| The Magic, Myth and Legend of Borneo
Artists Statement: Scott Adamson
December 20, 1994
A platinum and palladium photographic print is formed from tiny particles of base metals embedded within the surface fibers of a fine-art paper. Because platinum and palladium are more inert than silver, and therefore not susceptible to attack by impurities or atmospheric pollutants, they enjoy a permanence for which they have no rival. *1
The people of Borneo, whose tribal roots can be traced back to match those of East Africa, are like the tiny particles of base metals we as practitioners of alternative photographic processes embed in the surface of our art paper; rare and valuable.
Whether the native groups of Borneo will enjoy a permanence for which they too can become renown, is yet to be decided.
The harvest of limited resources for the benefit of the larger population has put these people and their way of life at risk. The end goal of the majority culture is not the extermination of a national race or group as a planned move, but rather to bring a people and society from what is popularly perceived as a state of darkness, to one of enlightenment. For some, the promise of progress makes a strong case for abandoning a way of life practiced 40,000 years. For others, the promise holds no charm. By relating a perception of something new to the knowledge already possessed by the indigenous peoples of Borneo, the dominant culture hopes to lure their brethren into the mainstream with the promise of an easier, more healthful and fruitful life.
The parallels between the circumstance facing the indigenous peoples of Borneo, and those of the native nations of America 100 years ago, are the real magnet for Scott Adamsons decision to return to Borneo time and time again and to involve John McJunkin in this photographic exhibit. Like the previous turn-of-the-century American Apache, Kiowa, Iroquois, and Cherokee, the 21st century Malaysian Berawan, Kelabit, Bidayuh and Iban, land and sea dayaks of Borneo, are facing a radical and incredibly fast paced adaptation to a new society, one they must complete or vanish.

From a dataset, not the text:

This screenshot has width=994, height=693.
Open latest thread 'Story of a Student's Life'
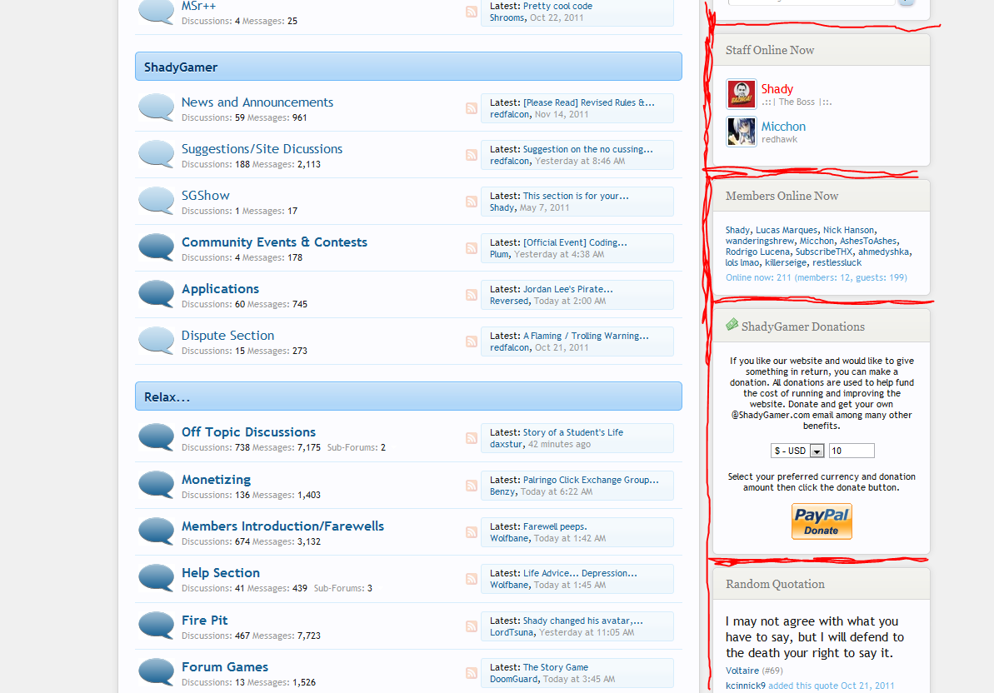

Unlike the native nations of America, they are not faced with mortal combat as the only alternative to succumbing to the province of the more powerful, more ambitious and more populous, dominant culture. They face questions of economic survival where shifting cultivation, fishing, collecting jungle produce and hunting are to be replaced by labor, government service and the commerce of tourism. They face the defense of their fundamental rights to live as a people with dignity through enforcement of a Land Code, which in theory recognizes the peoples customary right to the land and resources found therein, but in practice favors encroachment and benefits the many at the expense of the few; plus they must come to grips with privatization in the wake of a centuries long tradition of collective rights.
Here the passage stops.